### How to complete this task
Set down exactly the lines below, starting at the one that contains "Viewport: 1150px width, 647px" and ending at the one that contains "Task: Open the feedback smiley icon", with both of those lines included and nothing else.

Stored items
---+---

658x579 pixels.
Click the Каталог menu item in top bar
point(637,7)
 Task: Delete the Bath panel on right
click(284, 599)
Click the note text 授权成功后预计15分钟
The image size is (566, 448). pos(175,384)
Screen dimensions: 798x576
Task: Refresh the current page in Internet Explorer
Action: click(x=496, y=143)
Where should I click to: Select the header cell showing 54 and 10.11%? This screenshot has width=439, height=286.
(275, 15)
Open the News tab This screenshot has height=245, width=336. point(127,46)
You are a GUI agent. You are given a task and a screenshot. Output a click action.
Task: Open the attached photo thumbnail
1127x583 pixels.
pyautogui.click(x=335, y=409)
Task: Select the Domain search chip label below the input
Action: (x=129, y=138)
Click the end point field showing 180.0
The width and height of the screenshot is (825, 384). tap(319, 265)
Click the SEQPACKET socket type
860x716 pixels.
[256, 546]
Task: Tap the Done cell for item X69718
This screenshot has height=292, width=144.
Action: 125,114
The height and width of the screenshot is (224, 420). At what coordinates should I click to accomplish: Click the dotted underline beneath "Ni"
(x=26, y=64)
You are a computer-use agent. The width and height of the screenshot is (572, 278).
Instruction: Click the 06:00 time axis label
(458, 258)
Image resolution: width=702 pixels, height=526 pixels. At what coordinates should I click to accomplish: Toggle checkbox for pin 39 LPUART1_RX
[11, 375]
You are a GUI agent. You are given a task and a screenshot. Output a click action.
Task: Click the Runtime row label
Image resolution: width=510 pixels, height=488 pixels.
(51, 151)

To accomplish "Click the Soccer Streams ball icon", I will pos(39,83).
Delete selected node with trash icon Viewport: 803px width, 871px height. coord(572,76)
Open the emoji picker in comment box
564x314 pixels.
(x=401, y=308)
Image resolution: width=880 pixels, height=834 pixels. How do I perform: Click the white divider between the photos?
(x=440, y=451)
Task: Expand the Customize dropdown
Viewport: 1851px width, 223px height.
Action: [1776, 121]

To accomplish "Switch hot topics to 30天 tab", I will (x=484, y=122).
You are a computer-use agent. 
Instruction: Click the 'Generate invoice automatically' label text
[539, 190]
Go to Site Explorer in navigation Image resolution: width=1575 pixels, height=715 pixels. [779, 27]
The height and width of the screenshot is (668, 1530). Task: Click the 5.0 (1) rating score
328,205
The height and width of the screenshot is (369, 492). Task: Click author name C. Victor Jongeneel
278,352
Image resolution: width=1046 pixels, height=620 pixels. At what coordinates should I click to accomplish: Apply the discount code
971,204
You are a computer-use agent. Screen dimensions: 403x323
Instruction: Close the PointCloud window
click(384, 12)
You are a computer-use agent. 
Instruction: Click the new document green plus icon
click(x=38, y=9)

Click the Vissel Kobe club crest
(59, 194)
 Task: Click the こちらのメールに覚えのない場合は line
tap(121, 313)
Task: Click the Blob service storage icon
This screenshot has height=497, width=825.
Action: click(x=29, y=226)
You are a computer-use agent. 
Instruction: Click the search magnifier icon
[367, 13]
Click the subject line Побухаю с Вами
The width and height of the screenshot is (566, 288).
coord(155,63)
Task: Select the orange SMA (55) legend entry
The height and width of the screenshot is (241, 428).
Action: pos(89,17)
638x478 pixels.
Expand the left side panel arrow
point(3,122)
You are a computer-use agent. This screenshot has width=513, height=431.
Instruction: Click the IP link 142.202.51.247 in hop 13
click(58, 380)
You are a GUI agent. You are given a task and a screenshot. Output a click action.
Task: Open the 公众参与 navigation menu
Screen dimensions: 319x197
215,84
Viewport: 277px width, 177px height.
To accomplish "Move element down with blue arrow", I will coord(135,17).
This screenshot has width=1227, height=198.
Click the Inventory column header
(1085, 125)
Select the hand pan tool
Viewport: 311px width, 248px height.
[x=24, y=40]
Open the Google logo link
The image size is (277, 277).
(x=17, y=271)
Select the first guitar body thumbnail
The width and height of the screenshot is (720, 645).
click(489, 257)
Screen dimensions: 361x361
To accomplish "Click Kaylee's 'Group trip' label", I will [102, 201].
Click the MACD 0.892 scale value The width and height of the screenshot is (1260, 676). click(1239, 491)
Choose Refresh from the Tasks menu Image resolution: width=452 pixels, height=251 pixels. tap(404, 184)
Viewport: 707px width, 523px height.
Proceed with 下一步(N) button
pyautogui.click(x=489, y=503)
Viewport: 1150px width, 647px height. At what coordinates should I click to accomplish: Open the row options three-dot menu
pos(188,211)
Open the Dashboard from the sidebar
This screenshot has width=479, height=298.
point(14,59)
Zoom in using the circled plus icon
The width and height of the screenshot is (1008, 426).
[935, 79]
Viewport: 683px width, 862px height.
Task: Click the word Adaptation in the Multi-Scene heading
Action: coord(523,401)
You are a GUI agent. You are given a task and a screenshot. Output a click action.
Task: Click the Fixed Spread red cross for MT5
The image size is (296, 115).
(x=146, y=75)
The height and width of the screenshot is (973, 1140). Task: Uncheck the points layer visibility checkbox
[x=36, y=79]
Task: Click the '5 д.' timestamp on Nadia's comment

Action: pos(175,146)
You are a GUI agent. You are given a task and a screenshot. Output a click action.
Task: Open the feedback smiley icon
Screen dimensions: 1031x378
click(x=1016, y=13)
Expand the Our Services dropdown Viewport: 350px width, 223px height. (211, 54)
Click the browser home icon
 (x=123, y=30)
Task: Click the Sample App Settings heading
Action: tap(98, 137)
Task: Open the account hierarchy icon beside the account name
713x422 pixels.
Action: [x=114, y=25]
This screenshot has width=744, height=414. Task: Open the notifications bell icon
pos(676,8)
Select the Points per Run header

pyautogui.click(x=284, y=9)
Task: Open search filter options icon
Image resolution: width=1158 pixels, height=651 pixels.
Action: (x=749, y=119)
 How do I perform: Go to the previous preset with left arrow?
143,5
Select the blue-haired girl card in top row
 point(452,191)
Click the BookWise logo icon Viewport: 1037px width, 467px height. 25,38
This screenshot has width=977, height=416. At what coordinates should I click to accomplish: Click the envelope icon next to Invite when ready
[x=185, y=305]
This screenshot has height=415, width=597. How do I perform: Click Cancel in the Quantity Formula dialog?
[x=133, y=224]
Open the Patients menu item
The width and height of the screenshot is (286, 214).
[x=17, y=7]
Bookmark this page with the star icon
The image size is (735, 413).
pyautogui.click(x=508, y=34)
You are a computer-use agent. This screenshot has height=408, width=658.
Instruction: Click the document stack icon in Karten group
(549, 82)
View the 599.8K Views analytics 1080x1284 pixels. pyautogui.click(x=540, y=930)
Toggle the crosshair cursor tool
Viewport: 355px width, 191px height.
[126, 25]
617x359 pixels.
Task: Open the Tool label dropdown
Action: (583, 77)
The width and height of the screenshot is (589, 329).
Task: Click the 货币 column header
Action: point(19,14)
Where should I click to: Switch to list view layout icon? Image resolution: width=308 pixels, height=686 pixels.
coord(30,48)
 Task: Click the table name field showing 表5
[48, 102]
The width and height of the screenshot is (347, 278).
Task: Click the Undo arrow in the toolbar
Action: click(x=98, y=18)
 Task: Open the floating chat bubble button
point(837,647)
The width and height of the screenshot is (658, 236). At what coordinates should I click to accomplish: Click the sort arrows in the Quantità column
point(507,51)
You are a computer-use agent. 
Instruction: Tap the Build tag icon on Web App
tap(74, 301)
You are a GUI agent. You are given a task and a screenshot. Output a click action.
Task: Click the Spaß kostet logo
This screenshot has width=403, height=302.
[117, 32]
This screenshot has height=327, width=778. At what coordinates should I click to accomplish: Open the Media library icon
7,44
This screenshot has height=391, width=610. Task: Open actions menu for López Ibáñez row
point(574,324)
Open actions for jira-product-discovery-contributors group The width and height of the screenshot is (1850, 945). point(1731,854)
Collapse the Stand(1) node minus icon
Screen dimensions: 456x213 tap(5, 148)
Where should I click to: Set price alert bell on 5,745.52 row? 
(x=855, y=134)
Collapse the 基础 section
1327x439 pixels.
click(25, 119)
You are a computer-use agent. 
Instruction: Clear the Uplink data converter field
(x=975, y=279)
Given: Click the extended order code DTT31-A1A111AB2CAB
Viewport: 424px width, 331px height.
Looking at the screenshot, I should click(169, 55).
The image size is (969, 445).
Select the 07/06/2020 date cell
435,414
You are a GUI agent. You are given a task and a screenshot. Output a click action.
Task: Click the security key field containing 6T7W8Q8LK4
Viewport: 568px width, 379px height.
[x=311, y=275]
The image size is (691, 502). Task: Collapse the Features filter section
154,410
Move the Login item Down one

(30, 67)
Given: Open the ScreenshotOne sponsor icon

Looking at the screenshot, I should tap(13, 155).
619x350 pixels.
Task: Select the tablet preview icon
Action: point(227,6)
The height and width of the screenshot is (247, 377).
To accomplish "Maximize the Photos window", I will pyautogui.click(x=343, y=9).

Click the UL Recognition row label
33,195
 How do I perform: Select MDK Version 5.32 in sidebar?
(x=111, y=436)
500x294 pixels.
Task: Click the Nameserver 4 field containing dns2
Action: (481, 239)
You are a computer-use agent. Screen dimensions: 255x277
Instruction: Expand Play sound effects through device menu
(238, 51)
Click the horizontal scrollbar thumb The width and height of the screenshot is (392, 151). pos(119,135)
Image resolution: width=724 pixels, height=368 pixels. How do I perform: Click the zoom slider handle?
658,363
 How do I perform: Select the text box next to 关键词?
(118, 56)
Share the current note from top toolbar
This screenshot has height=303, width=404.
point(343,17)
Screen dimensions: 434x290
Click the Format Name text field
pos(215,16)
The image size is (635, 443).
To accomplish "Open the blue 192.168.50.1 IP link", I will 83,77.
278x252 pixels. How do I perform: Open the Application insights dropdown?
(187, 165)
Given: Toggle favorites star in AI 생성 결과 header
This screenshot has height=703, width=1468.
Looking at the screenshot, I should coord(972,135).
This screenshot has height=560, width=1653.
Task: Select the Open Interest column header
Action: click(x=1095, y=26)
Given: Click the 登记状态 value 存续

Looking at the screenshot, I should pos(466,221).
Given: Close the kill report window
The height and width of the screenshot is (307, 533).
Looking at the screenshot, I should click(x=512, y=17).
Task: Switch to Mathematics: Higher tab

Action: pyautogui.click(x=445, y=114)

---+---

### Exercise result
Viewport: 1150px width, 647px height. At what coordinates should I click to accomplish: Open the row options three-dot menu
pos(188,211)
Open the Dashboard from the sidebar
This screenshot has width=479, height=298.
point(14,59)
Zoom in using the circled plus icon
The width and height of the screenshot is (1008, 426).
[935, 79]
Viewport: 683px width, 862px height.
Task: Click the word Adaptation in the Multi-Scene heading
Action: coord(523,401)
You are a GUI agent. You are given a task and a screenshot. Output a click action.
Task: Click the Fixed Spread red cross for MT5
The image size is (296, 115).
(x=146, y=75)
The height and width of the screenshot is (973, 1140). Task: Uncheck the points layer visibility checkbox
[x=36, y=79]
Task: Click the '5 д.' timestamp on Nadia's comment

Action: pos(175,146)
You are a GUI agent. You are given a task and a screenshot. Output a click action.
Task: Open the feedback smiley icon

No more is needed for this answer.